Carpet Python Strikes After Eating a Hen in Queensland

A snake catcher was called upon to remove a carpet python after it had eaten a hen from a chicken coop in Diddillibah, Queensland, on April 21.

Footage posted by Stuart McKenzie of Sunshine Coast Snake Catchers 24/7 shows the large snake lunge at both McKenzie and the video recorder as they were trying to move the reptile.

“When a snake like a carpet python has a big food item in their belly, this slows them down dramatically and makes them quickly defensive if they feel threatened,” McKenzie wrote in the video caption on Facebook. Credit: Stuart McKenzie via Storyful

Video transcript

STUART MCKENZIE: Here I was looking at the weather, thinking that Thursday was going to be a slow day. It's probably the busiest start to a morning we've had in a couple of weeks. So the phone's been ringing flat [? chats ?] since, well, 2:30 this morning. Thanks to Heather for going out to that one.

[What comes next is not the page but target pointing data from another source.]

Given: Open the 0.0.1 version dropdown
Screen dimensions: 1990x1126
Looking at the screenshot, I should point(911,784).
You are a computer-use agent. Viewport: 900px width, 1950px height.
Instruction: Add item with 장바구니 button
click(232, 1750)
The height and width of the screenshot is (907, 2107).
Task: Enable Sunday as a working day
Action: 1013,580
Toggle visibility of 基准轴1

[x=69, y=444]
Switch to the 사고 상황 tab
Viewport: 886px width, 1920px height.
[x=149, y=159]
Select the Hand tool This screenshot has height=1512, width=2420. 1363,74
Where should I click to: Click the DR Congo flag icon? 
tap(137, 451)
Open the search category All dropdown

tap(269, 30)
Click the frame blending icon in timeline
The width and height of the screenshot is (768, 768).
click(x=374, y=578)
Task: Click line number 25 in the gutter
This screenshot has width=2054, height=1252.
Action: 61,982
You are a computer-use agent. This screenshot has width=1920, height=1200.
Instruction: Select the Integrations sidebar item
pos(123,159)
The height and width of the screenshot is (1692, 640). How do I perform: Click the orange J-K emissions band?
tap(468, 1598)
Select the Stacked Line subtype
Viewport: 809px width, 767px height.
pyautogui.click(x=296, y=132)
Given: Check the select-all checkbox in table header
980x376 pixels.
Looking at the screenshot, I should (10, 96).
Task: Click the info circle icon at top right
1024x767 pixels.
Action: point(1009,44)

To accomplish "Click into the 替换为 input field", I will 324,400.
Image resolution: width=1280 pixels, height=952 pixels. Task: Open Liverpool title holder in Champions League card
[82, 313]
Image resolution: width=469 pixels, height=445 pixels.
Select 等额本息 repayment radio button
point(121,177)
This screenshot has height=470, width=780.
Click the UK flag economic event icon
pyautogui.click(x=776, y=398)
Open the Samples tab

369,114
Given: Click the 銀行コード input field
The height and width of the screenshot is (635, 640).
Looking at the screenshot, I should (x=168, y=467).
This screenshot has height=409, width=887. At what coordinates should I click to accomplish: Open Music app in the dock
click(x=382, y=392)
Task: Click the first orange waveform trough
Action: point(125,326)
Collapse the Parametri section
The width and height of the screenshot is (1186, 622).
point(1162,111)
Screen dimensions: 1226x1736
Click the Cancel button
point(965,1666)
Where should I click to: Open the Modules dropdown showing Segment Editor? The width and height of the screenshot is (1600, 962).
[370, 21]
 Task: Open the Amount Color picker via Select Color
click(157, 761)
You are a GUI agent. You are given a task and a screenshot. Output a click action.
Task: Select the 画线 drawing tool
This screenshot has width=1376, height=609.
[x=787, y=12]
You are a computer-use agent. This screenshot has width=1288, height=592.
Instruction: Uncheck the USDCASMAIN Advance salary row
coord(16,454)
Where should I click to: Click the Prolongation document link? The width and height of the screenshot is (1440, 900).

But yeah, this time we've got a chicken coop-- a chicken coop-- a snake in a chicken coop. And the snake has eaten one of the big hens. So it's not going anywhere, but we're going to go get it out of there. And just another reminder to everybody to make sure your chicken coops are snake-proof, because it's an easy feed for a big python, that's for sure.

No, that's [? all right. ?]

- I've just got to-- I've got to keep the other chickens--

STUART MCKENZIE: Away from it?

- Away from it.

STUART MCKENZIE: All right, I see the tail end.

- The poor little thing. I feel sorry for the little hen.

STUART MCKENZIE: Yeah, so as you can see, I've got a medium-sized carpet python. And the food, the food item's pretty obvious just down here. Just a little hen, apparently quite an old hen. But just a reminder again, guys, you can see snakes are one of the best and trickiest animals at squeezing into tight spaces. And--

--here. So it's not rodent issues, as such, but it's more probably the smell of the chook. And all it takes is for a snake to be passing within, you know, 10, 20 meters, maybe even further than that, and they'll pick up the scent. And they're like, ooh, there's--

- [INAUDIBLE] to be very [? hot ?] even.

STUART MCKENZIE: I'll relocate him now. Oh!


STUART MCKENZIE: That's all right. They can be-- no, you're all right, bud. You can see that they can be a little bit grumpy sometimes when-- when they've got a food item, but--

All right, so as you can see, a little bit defensive, so we won't bother him-- oh! Won't bother him too much. My goodness. In there, buddy.

- You've got my little hen in there, too. You should be satisfied.

STUART MCKENZIE: Sometimes, yeah, they can get a little bit defensive when they've got a food item in their belly. He's come straight back out of the bag here. You're all right. In you go.

He's going to try and support that food item. Excellent. All good. We'll go relocate him away from here so he doesn't come back.

- Yeah, right.

STUART MCKENZIE: As you could see, the snake was slightly defensive, which is often the case around chicken coops, and the smell of food, or if they've just had a feed. So I'm just going to gently encourage the snakey out of the bag without picking it up, if it can find its way. Come on, I've opened the bag for you. There you go.

As you can see, all he wants is just the shelter of the bag. So here you go. Oh, there's your new environment. You're gonna push through there, see if you can get your fat belly through.

What this snake will do now is go find a nice sunny spot. There's a few little sunny spots through these trees in this bushland, and he'll be able to warm up and digest its food. Excellent.